Focus: Carbon Farming Initiative
25 November 2010
In brief: The Federal Government has released a consultation paper on the design of a scheme for the recognition and accreditation of land-based greenhouse gas abatements. This scheme, known as the Carbon Farming Initiative, will enable landholders and others to create tradable carbon credits from projects that reduce or sequester greenhouse gases. Partner Grant Anderson reports on the proposals.
How does it affect you?
- By providing for the creation of tradable carbon credits out of land-based carbon abatement and sequestration, the Carbon Farming Initiative will enable landholders, farmers and foresters to earn an additional source of revenue from these activities.
- However, participants in the Carbon Farming Initiative need to be aware of the obligations and liabilities that they will incur in terms of maintaining the carbon stock which is used to generate these credits.
- Before undertaking a project for the purposes of the Carbon Farming Initiative, participants will also need to be familiar with the requirements of the National Carbon Offset Standard and the approved methodologies that must be complied with for the project to qualify to create carbon credits under the Carbon Farming Initiative.
- Submissions on the consultation paper are due by 21 January 2011.
One of the Federal Government's election commitments was to put in place a scheme to recognise greenhouse gas abatements achieved in the land sector. The Government has started this process with the release of its consultation paper, Design of the Carbon Farming Initiative. Submissions in response to the Consultation Paper are due by 21 January 2011, with legislation to establish the scheme proposed to be introduced into the Federal Parliament in the first half of 2011.

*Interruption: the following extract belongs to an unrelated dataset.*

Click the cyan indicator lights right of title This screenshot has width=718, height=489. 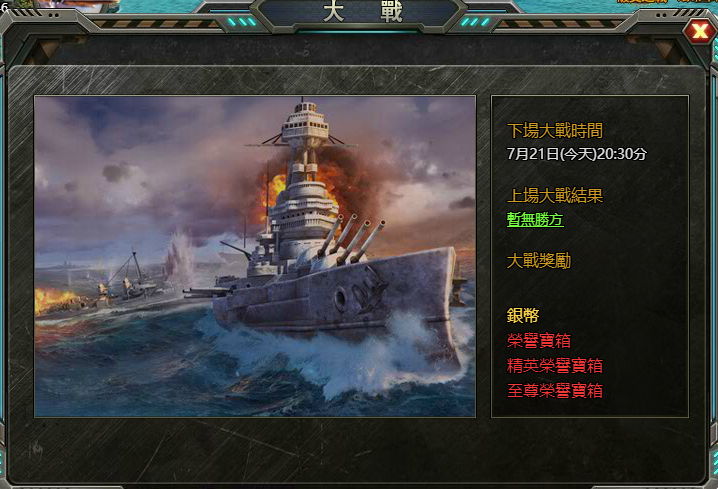(x=475, y=22)

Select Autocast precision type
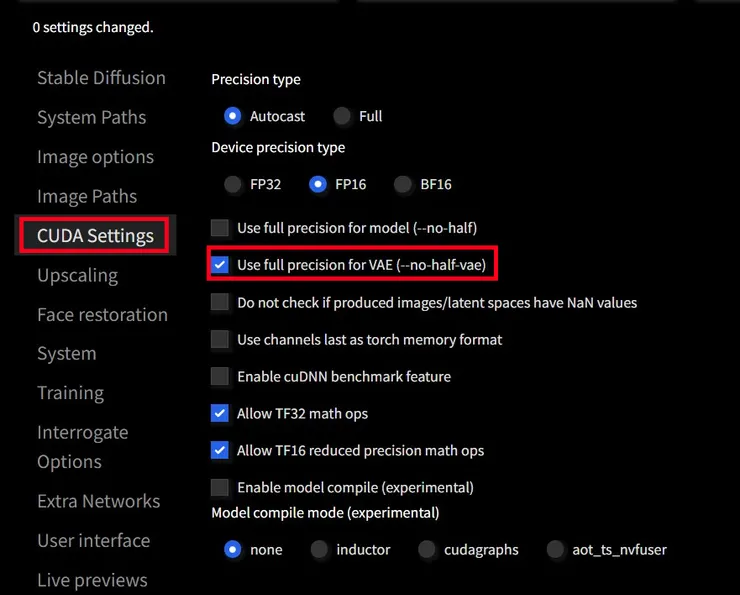(x=233, y=116)
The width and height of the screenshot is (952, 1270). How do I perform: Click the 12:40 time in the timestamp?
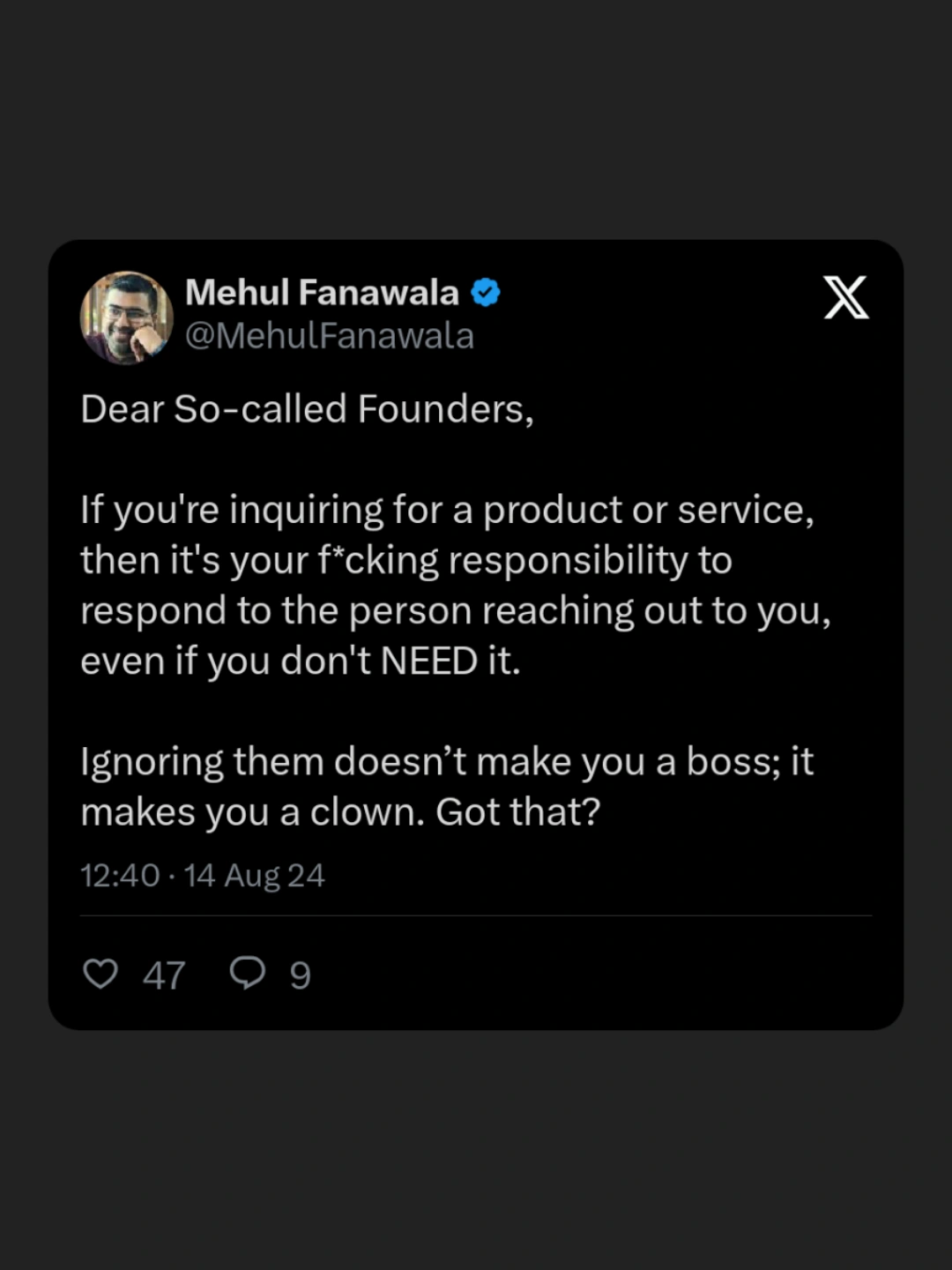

The kinds of abatement activities that are being considered for eligibility to generate carbon credits under the Carbon Farming Initiative are land-based activities such as reforestation and revegetation, reductions in methane emissions from livestock, reductions in fertiliser emissions, manure management, reductions in emissions from agricultural soils, soil carbon sequestration, savanna fire management, avoided deforestation, and reductions in emissions from landfill waste that is deposited before 1 July 2011.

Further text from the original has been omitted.